Confidentiality: good practice in handling patient information

About our Confidentiality guidance

Our core guidance for doctors, Good medical practice, makes clear that patients have a right to expect that their personal information will be held in confidence by their doctors. This guidance sets out the principles of confidentiality and respect for patients’ privacy that you are expected to understand and follow.

This guidance outlines the framework for considering when to disclose patients’ personal information and then applies that framework to:

  1. disclosures to support the direct care of an individual patient
  2. disclosures for the protection of patients and others
  3. disclosures for all other purposes.

This guidance also sets out the responsibilities of all doctors for managing and protecting patient information.

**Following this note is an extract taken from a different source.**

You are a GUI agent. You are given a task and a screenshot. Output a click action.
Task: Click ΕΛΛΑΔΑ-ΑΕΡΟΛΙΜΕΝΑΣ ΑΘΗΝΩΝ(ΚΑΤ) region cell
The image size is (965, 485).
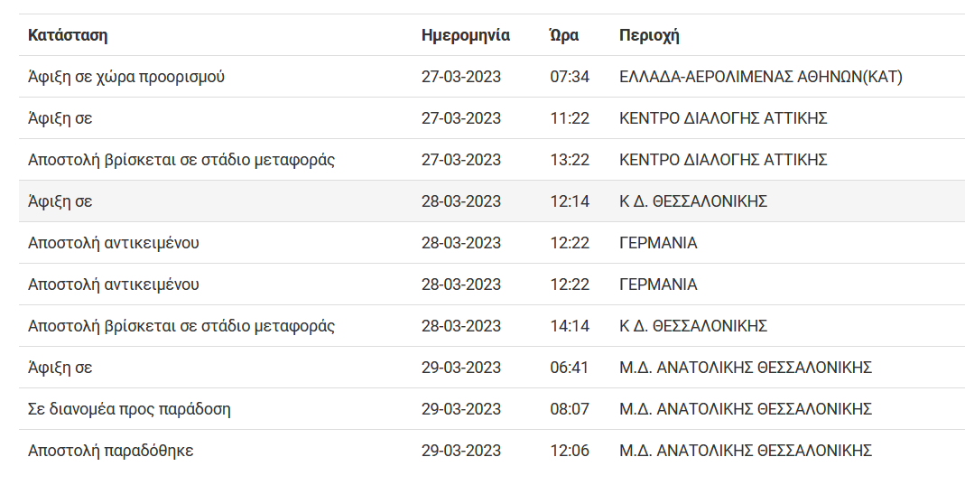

In this guidance, we use the terms ‘you must’ and ‘you should’ in the following ways.

  1. ‘You must’ is used for an overriding duty or principle.
  2. ‘You should’ is used when we are providing an explanation of how you will meet the overriding duty.
  3. ‘You should’ is also used where the duty or principle will not apply in all situations or circumstances, or where there are factors outside your control that affect whether or how you can follow the guidance.

You must use your judgement to apply the principles in this guidance to the situations you face as a doctor, whether or not you hold a licence to practise and whether or not you routinely see patients. If in doubt, you should seek the advice of an experienced colleague, a Caldicott or data guardian1 or equivalent, a data protection officer, your defence body or professional association, or seek independent legal advice.

You must be prepared to explain and justify your decisions and actions. Only serious or persistent failure to follow our guidance that poses a risk to patient safety or public trust in doctors will put your registration at risk.


Caldicott or data guardians are senior people in the NHS, local authority social care services, and partner organisations, who are responsible for protecting the confidentiality of patient information and enabling appropriate information sharing. Data protection officers have a statutory  function under the General Data Protection Regulation to monitor a data controller’s compliance with the GDPR.

Other materials available

Further explanatory guidance is available on our website explaining how these principles apply in situations doctors often encounter or find hard to deal with. At the time of publishing this core guidance, we are also publishing explanatory guidance on:

  1. patients’ fitness to drive and reporting concerns to the DVLA or DVA
  2. disclosing information about serious communicable diseases
  3. disclosing information for employment, insurance and similar purposes
  4. disclosing information for education and training purposes
  5. reporting gunshot and knife wounds
  6. responding to criticism in the media.